Allo stesso modo, ma su un altro fronte, si sta muovendo Rosetta. Il 9 luglio è arrivato un secondo segnale dal lander Philae. I dati, durante una connessione ininterrotta di 12 minuti, sono stati trasmessi dal Comet Nucleus Sounding Experiment by Radiowave Transmission. “Si tratta di un radar che consente di fare quasi una tomografia alla cometa – spiega Barbieri – Le onde attraversano il nucleo e permettono di capire com’è composto il suo interno. Ciò che si spera è che la trasmissione possa riprendere al più presto”. Intanto, gli occhi di Rosetta continuano a osservare. Osiris infatti sta acquisendo immagini pur a una distanza maggiore rispetto a quella stabilita. “I grani di polvere – spiega Barbieri – ingannano i sensori di assetto e vengono scambiati per stelle.

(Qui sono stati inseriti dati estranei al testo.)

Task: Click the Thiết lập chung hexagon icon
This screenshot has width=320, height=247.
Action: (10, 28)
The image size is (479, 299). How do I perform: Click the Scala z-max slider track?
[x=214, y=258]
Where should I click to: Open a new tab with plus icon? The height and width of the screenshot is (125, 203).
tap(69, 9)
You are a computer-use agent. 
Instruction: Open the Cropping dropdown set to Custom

Sono infatti molto illuminati dal Sole, molto brillanti e Rosetta insegue i grani anziché stare fissa sulla cometa”. La distanza di Rosetta in questo momento è di circa 180 chilometri. “Stiamo cercando di avvicinarci, ma l’impresa risulta difficile anche perché la missione potrebbe essere messa in pericolo”. Ragione che spinge il gruppo di ricerca alla cautela. L’indagine, che sta cercando di rispondere a domande importanti sul Sistema solare, sulla sua origine ed evoluzione e sul ruolo che in tutto questo hanno giocato le comete, è stata prolungata fino a settembre 2016. “L’Esa finanzierà l’estensione della missione per ulteriori nove mesi – sottolinea Barbieri – In questo modo potremo osservare la cometa via via che “si accende”, quando giungerà al perielio (la distanza minima dal Sole Ndr) il 13 agosto, ma potremo esaminare anche tutta la fase di spegnimento al di là dell’orbita di Marte”.

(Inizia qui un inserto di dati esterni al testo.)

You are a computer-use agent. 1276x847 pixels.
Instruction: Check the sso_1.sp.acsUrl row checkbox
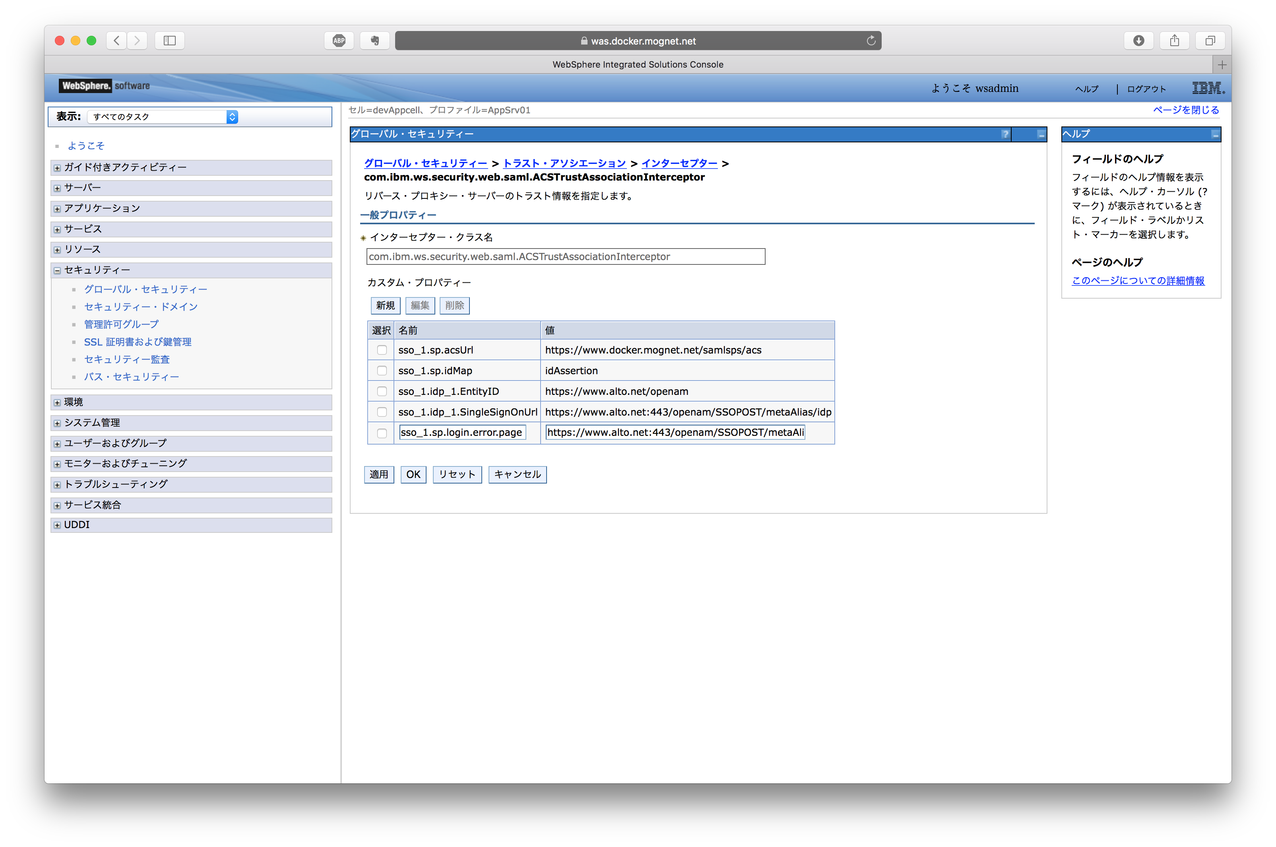coord(382,350)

E infine, sotto i riflettori in questo momento c’è anche Cerere, un pianeta nano “agganciato” dalla sonda Dawn della Nasa solo qualche mese fa. Nel giro di poco tempo tuttavia, e nonostante il recente blackout della strumentazione, sono già stati rilevati molti elementi che caratterizzano la superficie del pianeta come rilievi, crateri e macchie luminose. Lanciata nel 2007, Dawn è stata la prima sonda a orbitare intorno a due corpi del Sistema solare nel corso di un unico viaggio, se si considera che nel 2011-2012 fu la volta dell’asteroide Vesta. Si tratta di una missione che l’Agenzia spaziale italiana definisce “a cavallo tra l’esplorazione del Sistema solare interno roccioso e del Sistema solare esterno gassoso” e che in particolare consentirà di comprendere meglio “il ruolo e l’importanza dell’acqua nell’evoluzione planetaria”. È un viaggio agli inizi del Sistema solare, cui l’Italia partecipa, che pone tra i suoi obiettivi anche quello di approfondire le conoscenze sul processo di formazione dei pianeti terrestri.